The only reason I asked the question is because I looked at their code, and it seemed pretty involved for something that needs to be calculated every time you want to send an output to a motor controller.
Code:
double RobotState::victor_linearize(double goal_speed)
{
const double deadband_value = 0.082;
if (goal_speed > deadband_value)
goal_speed -= deadband_value;
else if (goal_speed < -deadband_value)
goal_speed += deadband_value;
else
goal_speed = 0.0;
goal_speed = goal_speed / (1.0 - deadband_value);
double goal_speed2 = goal_speed * goal_speed;
double goal_speed3 = goal_speed2 * goal_speed;
double goal_speed4 = goal_speed3 * goal_speed;
double goal_speed5 = goal_speed4 * goal_speed;
double goal_speed6 = goal_speed5 * goal_speed;
double goal_speed7 = goal_speed6 * goal_speed;
// Constants for the 5th order polynomial
double victor_fit_e1 = 0.437239;
double victor_fit_c1 = -1.56847;
double victor_fit_a1 = (- (125.0 * victor_fit_e1 + 125.0 * victor_fit_c1 - 116.0) / 125.0);
double answer_5th_order = (victor_fit_a1 * goal_speed5
+ victor_fit_c1 * goal_speed3
+ victor_fit_e1 * goal_speed);
// Constants for the 7th order polynomial
double victor_fit_c2 = -5.46889;
double victor_fit_e2 = 2.24214;
double victor_fit_g2 = -0.042375;
double victor_fit_a2 = (- (125.0 * (victor_fit_c2 + victor_fit_e2 + victor_fit_g2) - 116.0) / 125.0);
double answer_7th_order = (victor_fit_a2 * goal_speed7
+ victor_fit_c2 * goal_speed5
+ victor_fit_e2 * goal_speed3
+ victor_fit_g2 * goal_speed);
// Average the 5th and 7th order polynomials
double answer = 0.85 * 0.5 * (answer_7th_order + answer_5th_order)

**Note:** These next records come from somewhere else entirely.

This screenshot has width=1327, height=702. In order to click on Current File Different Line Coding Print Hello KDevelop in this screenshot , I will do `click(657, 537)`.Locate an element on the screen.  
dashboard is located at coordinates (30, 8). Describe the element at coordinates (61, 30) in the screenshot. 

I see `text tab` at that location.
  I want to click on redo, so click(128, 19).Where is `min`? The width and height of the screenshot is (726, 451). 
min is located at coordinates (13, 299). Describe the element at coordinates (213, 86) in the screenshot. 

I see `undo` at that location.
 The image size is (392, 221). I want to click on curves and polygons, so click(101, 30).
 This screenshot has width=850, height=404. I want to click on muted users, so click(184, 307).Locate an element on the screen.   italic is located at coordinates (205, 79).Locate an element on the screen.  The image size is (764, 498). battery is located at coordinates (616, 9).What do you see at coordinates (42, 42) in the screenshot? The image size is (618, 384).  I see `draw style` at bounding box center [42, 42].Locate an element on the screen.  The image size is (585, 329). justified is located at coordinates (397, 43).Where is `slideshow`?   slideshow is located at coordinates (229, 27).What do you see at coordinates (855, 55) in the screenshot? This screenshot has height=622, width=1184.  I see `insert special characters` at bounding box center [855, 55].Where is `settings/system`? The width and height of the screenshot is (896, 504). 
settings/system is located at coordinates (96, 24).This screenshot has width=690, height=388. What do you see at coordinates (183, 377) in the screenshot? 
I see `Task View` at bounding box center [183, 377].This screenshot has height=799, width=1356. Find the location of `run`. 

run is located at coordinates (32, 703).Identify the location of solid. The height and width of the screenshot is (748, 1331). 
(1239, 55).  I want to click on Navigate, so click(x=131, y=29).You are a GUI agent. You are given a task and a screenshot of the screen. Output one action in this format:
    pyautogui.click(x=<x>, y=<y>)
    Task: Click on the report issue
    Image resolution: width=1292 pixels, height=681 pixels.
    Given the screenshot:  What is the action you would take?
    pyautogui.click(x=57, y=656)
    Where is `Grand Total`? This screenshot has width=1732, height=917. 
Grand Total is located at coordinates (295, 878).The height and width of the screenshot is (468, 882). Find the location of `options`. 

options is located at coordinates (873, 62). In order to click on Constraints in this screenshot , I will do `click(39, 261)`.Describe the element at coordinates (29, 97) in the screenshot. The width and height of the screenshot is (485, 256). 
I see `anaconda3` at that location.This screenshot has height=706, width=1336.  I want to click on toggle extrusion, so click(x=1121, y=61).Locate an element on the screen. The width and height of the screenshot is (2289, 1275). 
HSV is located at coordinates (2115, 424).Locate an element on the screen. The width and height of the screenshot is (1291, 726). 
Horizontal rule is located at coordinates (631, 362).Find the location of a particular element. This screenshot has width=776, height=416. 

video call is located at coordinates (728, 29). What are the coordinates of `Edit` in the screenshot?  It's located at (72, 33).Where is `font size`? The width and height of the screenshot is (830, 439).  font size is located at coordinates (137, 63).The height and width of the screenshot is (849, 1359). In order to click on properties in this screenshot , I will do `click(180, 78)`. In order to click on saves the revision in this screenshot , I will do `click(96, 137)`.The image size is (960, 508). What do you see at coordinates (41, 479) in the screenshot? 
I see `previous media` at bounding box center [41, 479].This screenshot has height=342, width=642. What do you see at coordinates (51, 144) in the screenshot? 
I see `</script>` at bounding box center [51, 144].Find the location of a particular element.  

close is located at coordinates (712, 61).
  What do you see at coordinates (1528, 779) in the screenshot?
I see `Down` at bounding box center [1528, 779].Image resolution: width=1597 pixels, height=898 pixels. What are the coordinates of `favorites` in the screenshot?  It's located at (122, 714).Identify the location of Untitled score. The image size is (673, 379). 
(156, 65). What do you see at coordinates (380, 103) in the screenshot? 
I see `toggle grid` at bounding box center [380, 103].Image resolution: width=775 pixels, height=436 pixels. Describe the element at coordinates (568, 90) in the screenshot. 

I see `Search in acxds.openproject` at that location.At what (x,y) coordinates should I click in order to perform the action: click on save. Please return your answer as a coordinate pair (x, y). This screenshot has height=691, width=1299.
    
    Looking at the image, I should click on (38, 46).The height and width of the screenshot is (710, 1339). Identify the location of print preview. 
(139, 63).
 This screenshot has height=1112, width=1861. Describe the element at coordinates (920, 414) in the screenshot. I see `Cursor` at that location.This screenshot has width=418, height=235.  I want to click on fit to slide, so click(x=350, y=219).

+ .15 * goal_speed * (1.0 - deadband_value);
if (answer > 0.001)
answer += deadband_value;
else if (answer < -0.001)
answer -= deadband_value;
return answer;
}
They clearly have a handle on things, so I was wondering if this approach provided them something over what I teach my kids (the piecewise linear approach described previously)
here's the code one of my kids came up with as part of a pre-season homework assignment a few weeks ago. "scale" is a 2d array of points characterizing the piecewise function. The benefit of implementing it this way is that you can modify your array of points at any time, to tweak behavior, without having to modify your code.
Code:
static double getInterpolatedAxis(double input){
for(int i=0;i<scale.length-1;i++){
if(input<scale[i][0]&&input>scale[i+1][0]){
double slope=(scale[i+1][1]-scale[i][1])/(scale[i+1][0]-scale[i][0]);//get slope
double intercept = (-1*slope*scale[i][0])+scale[i][1];
return (slope*input)+intercept;
}
}
}
Anyone who's been through an Algebra 1 class should be able to quickly grasp the math. Added bonus of them getting to apply existing classroom knowledge.